秋のG1戦線を占う上で、決して見逃すことのできない一戦、第1回
アイルランドトロフィー(G2・東京芝1800m)が幕を開ける。スピード、スタミナ、そして一瞬のキレ、その全てが問われるこのタフなコースで、次代の女王候補たちが火花を散らす。百戦錬磨の実績馬と夏を越して成長した新興勢力が入り乱れる混戦模様だが、確かな軸馬が見えている。
【有力馬分析】
◎ アドマイヤマツリ
この馬を本命に推すのに、多くの言葉はいらない。東京コースでの成績【3-2-0-1】、1800mの距離実績【4-2-0-0】。まさに、アイルランドトロフィーは、この馬のためのレースと言っても過言ではない。

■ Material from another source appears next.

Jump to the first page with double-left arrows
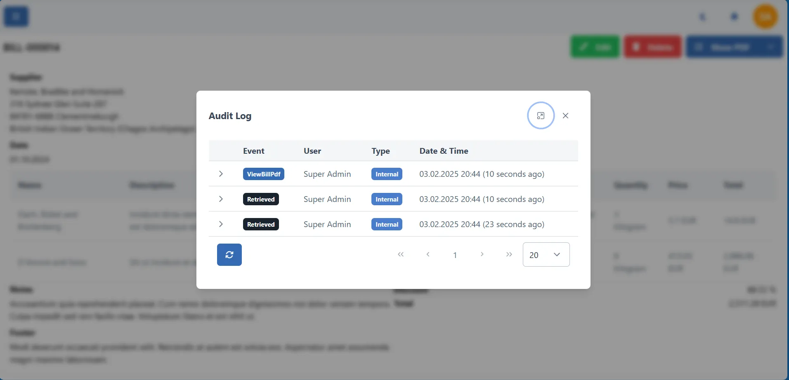Viewport: 789px width, 380px height. [401, 255]
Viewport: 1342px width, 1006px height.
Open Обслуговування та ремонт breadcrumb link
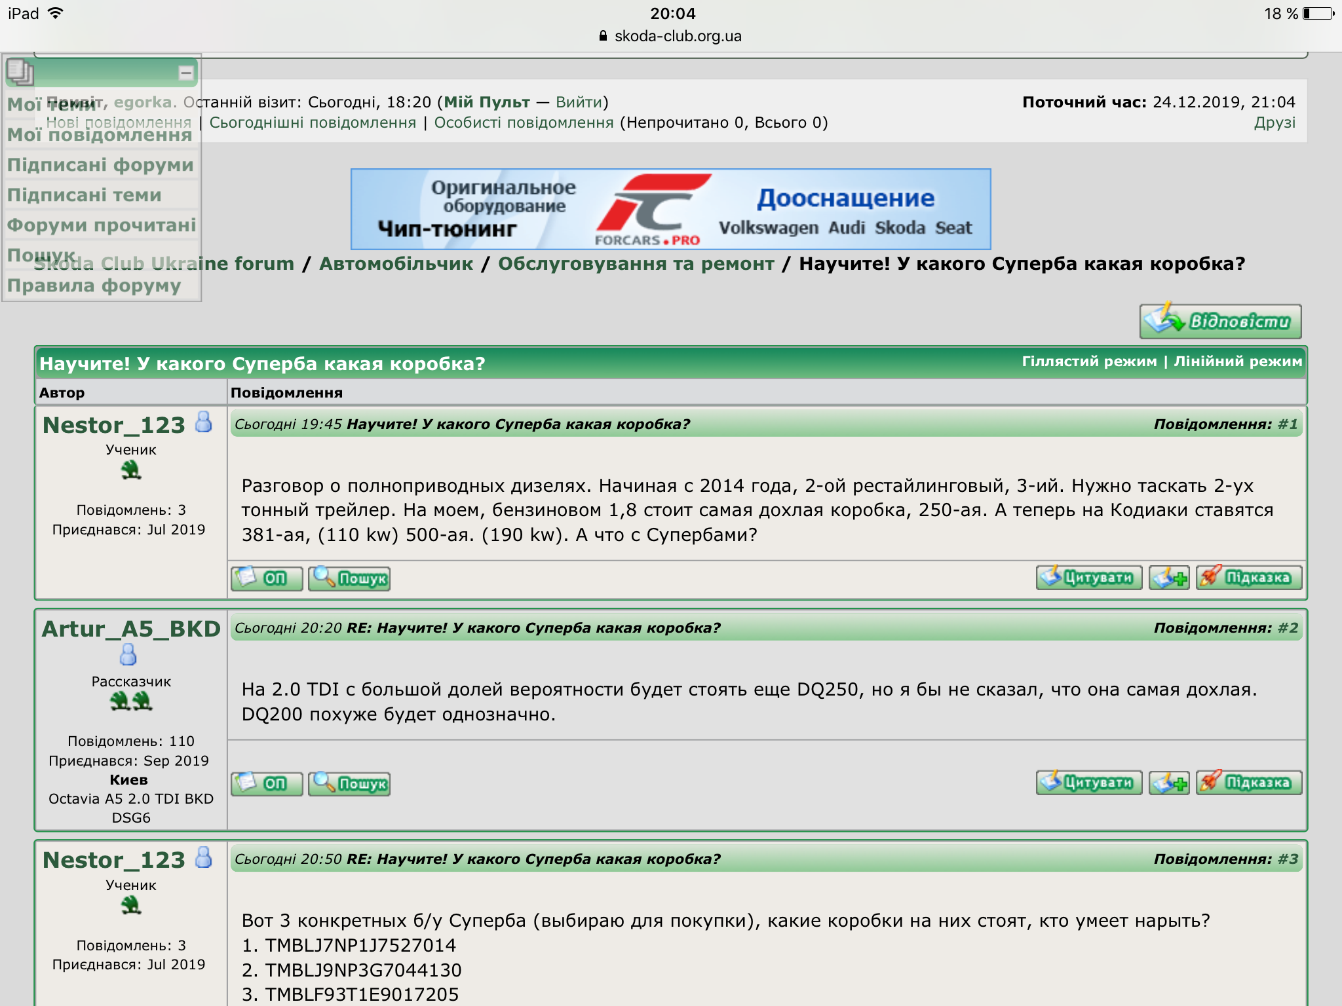pos(636,264)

前走のヴィクトリアマイル(G1)こそ7着に敗れたが、一線級を相手に先行して粘りを見せた内容は決して悲観するものではない。むしろ、あの厳しい流れを経験したことで、精神的にも肉体的にも一段と逞しくなったはずだ。レースセンスの塊のような馬で、鞍上の武豊騎手の手綱捌きも含めて、どんな展開にも対応できる自在性が最大の武器。中間も実に順調に乗り込まれており、仕上がりに不安は微塵もない。府中の千八でこの馬を外す馬券は考えられない。
〇 カナテープ
前走、関屋記念で見せた上がり32秒5の末脚はまさに「鬼脚」。あの直線一気の衝撃は、今も脳裏に焼き付いている。東京コースは【4-4-1-1】と、こちらもアドマイヤマツリに勝るとも劣らない府中巧者だ。

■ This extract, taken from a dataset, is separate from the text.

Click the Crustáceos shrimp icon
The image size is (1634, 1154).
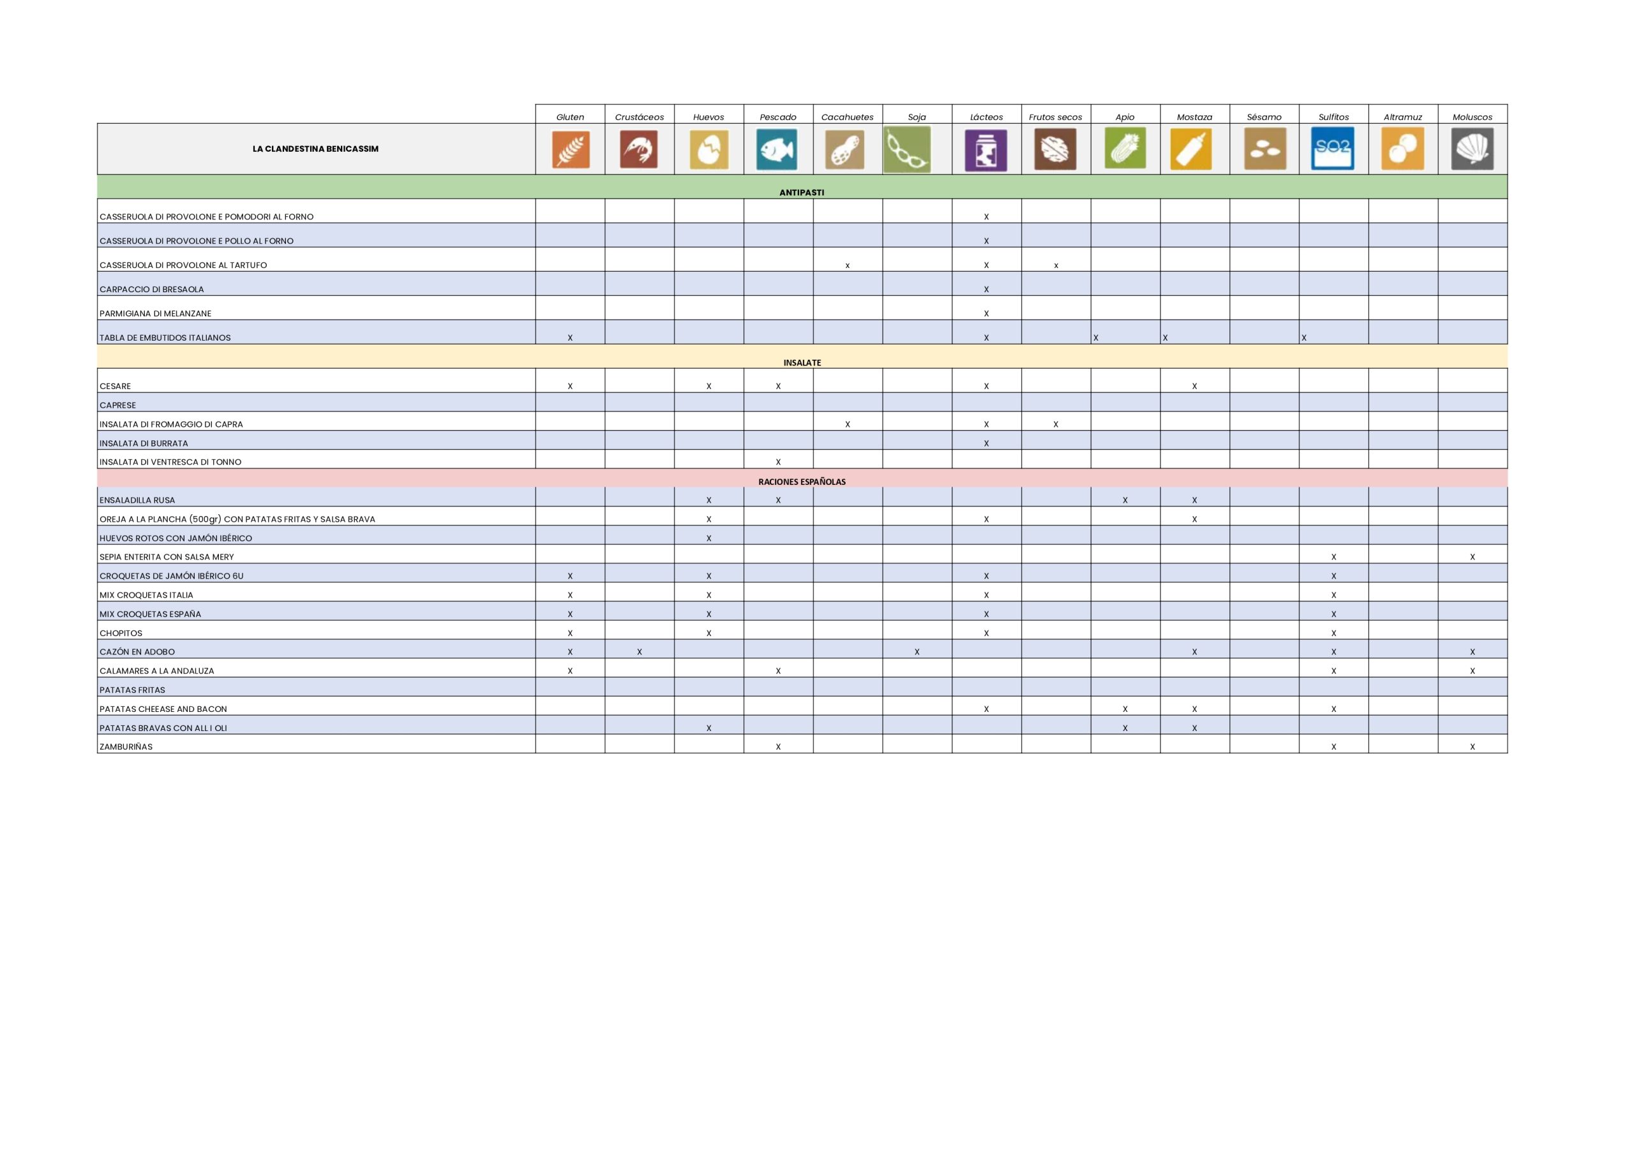tap(638, 149)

ハマった時の破壊力はメンバー随一で、直線が長い東京コースでその武器が最大限に活かせるのは間違いない。自慢の瞬発力を最大限に活かすのであれば、前走のような後方待機策が一番だろう。そうなると、展開に左右される脆さは常に付きまとう。前が止まらない流れになると取りこぼす危険性も孕んでおり、信頼度という点で一枚割り引きだ。
▲ セキトバイースト
同じ舞台で行われた前走の府中牝馬Sを快勝。コース適性の高さは既に証明済みだ。好位からそつなく立ち回り、直線でしぶとく脚を伸ばすレーススタイルは実に堅実。派手さはないが、大崩れしない安定感は大きな魅力と言える。

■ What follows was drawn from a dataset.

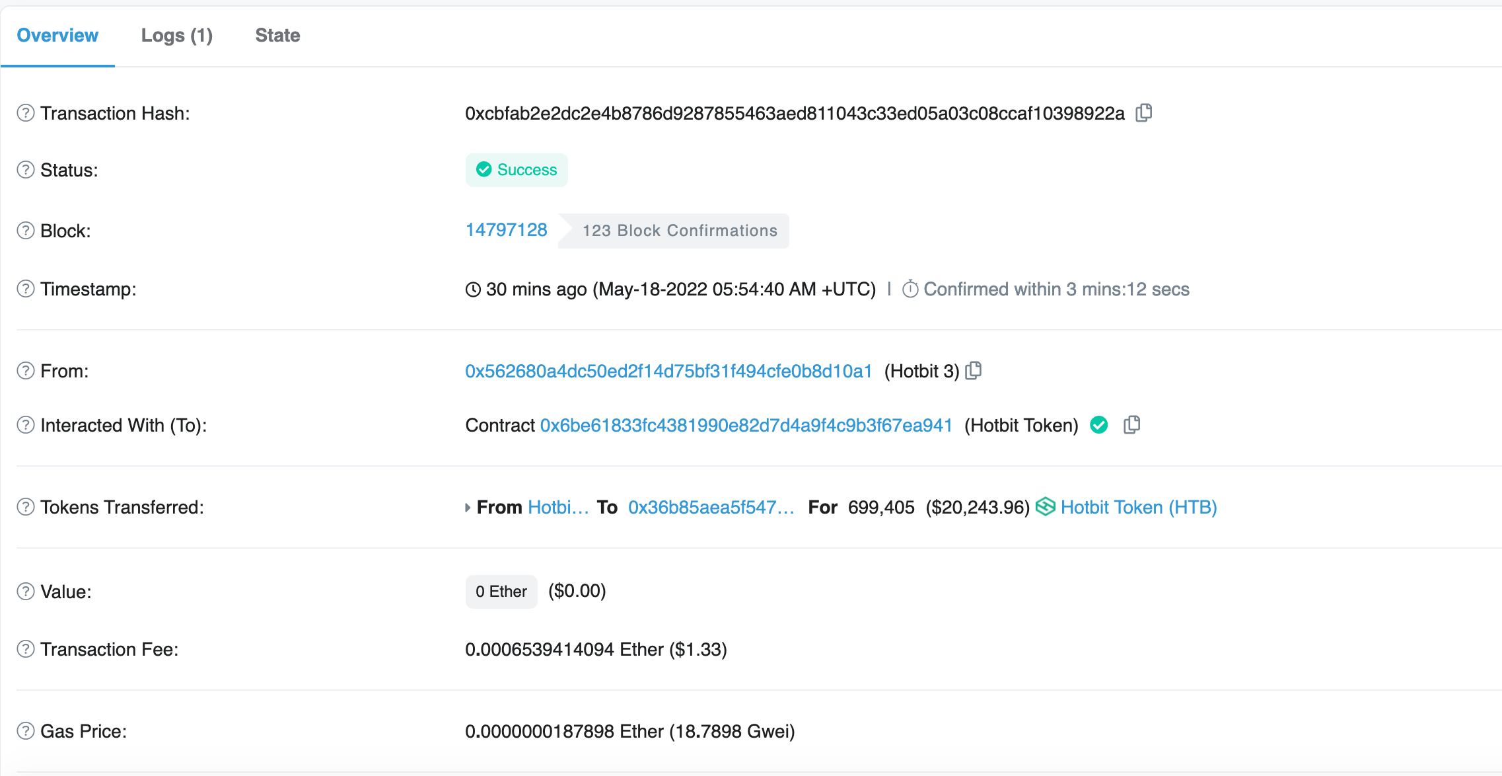Select the Overview tab
The image size is (1502, 776).
(x=57, y=35)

今回も先行集団を見ながらレースを進め、直線で早めに抜け出す形に持ち込めれば、そう簡単には止まらないだろう。勝ち切るまでのイメージは◎〇に譲るが、馬券の軸としては非常に頼りになる一頭だ。
△ ボンドガール
素質の高さは誰もが認めるところだが、どうにも勝ちきれないレースが続いている。今回は、名手C.ルメールが継続騎乗。これは陣営の「何としても」という勝負気配の表れと見ていいだろう。
前走の関屋記念でもカナテープに迫る上がり32秒8の脚を使っており、能力は確か。鞍上のワンプレーで、この馬が秘めるポテンシャルが完全に開花する可能性は十分にある。
【穴馬の指摘】
☆ ホウオウラスカーズ
面白いのがこの馬だ。前走の京成杯オータムHを13番人気の低評価を覆して勝利。フロック(まぐれ)視する声もあるだろうが、そうは見えない。7歳にして本格化した印象すら受ける。
もともと東京コースは【1-3-0-9】と、勝ちきれないまでも経験値の高い舞台。前走で見せた鋭い差し脚がここでも炸裂すれば、波乱の立役者となっても何ら不思議はない。人気の盲点となるであろう今回は、積極的に狙ってみたい妙味ある一頭だ。
【展開予想】
確固たる逃げ馬不在のメンバー構成。アドマイヤマツリ、セキトバイースト、リラボニートあたりがハナを窺いながら、ペースは平均か、ややスローに落ち着きそうだ。
そうなれば、直線は瞬発力勝負。好位で流れに乗れる馬に展開の利があるだろう。後方から脚を溜めるカナテープやボンドガールは、鞍上が仕掛けどころを間違えなければ届くが、前残りの展開も十分に警戒すべきだ。
【結論】
府中の千八という舞台設定、そしてレースセンスの高さを総合的に判断し、◎アドマイヤマツリの信頼度は揺るがないと見る。相手は末脚の破壊力が魅力の〇カナテープ、安定感抜群の▲セキトバイースト。名手の手腕が光る△ボンドガールまでを連下に加え、最後に一発の魅力を秘める☆ホウオウラスカーズを押さえる。
馬券は◎-〇▲△☆(①-⑦⑧⑪⑭)の馬連4点で臨みたい。